Ventiquattro omicidi. Centodue feriti. La cruda contabilità della Uno bianca è quella di una strage. Novantuno rapine. Spesso per pochi spiccioli, per massacrare benzinai, zingari, extracomunitari, carabinieri, impiegati, semplici testimoni.

Un eccidio pianificato. Una violenza bestiale per un rebus che pare senza soluzione. Un enigma complicato perché, questa volta, gli assassini vestono la divisa. Roberto Savi – ex attivista del Fronte della Gioventù, un uomo aggressivo, taciturno, schivo, che frequenta solo i fratelli e passa gran parte del suo tempo a giocare con i videogiochi – è il capo.

Lavora alla centrale operativa di Bologna: è un poliziotto, come gli altri cinque della banda. Chi sono questi folli esegeti dello sterminio, chi li ha protetti, chi li ha guidati, chi ha tirato i loro fili e per quale disegno?

Mentre la striscia di sangue si allunga, e un’inchiesta lunga sette anni non si schioda dal “nulla di fatto”, due investigatori di provincia, l’ispettore Baglioni e il vicesovrintendente Costanza, chiedono il permesso di avviare indagini autonome.

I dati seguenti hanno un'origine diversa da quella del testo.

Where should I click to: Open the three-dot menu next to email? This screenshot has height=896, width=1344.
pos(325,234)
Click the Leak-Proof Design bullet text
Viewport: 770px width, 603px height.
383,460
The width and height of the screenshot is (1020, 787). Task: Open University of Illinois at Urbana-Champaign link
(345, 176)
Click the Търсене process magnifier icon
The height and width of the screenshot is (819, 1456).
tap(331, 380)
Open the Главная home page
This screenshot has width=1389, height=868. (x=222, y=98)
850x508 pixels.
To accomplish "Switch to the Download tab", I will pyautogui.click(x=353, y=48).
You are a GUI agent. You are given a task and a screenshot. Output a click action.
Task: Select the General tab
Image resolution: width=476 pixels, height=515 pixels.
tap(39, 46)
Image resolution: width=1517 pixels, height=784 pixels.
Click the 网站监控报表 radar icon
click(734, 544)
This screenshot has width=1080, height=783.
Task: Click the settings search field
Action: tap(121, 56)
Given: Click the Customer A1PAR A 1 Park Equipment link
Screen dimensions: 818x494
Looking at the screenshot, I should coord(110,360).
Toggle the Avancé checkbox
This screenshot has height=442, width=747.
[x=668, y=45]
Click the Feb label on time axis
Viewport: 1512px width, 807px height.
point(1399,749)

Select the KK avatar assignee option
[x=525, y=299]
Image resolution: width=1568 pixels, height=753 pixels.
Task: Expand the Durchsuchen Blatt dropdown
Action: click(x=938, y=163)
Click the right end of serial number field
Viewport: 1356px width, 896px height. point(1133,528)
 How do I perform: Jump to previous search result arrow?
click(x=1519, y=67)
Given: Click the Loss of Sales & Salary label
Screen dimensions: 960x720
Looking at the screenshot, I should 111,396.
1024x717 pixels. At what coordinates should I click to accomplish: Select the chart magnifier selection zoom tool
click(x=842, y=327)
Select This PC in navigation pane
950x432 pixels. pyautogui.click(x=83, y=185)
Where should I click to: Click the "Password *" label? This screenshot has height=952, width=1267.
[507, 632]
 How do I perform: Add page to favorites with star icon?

Comprano un computer con i propri soldi, iniziano ricerche, controlli, appostamenti. Le indagini ufficiali insistono sulla malavita locale o quella catanese d’importazione, ma Baglioni e Costanza hanno un’altra idea: i killer sono poliziotti, magari loro stessi colleghi. Saranno loro due a squarciare il buio.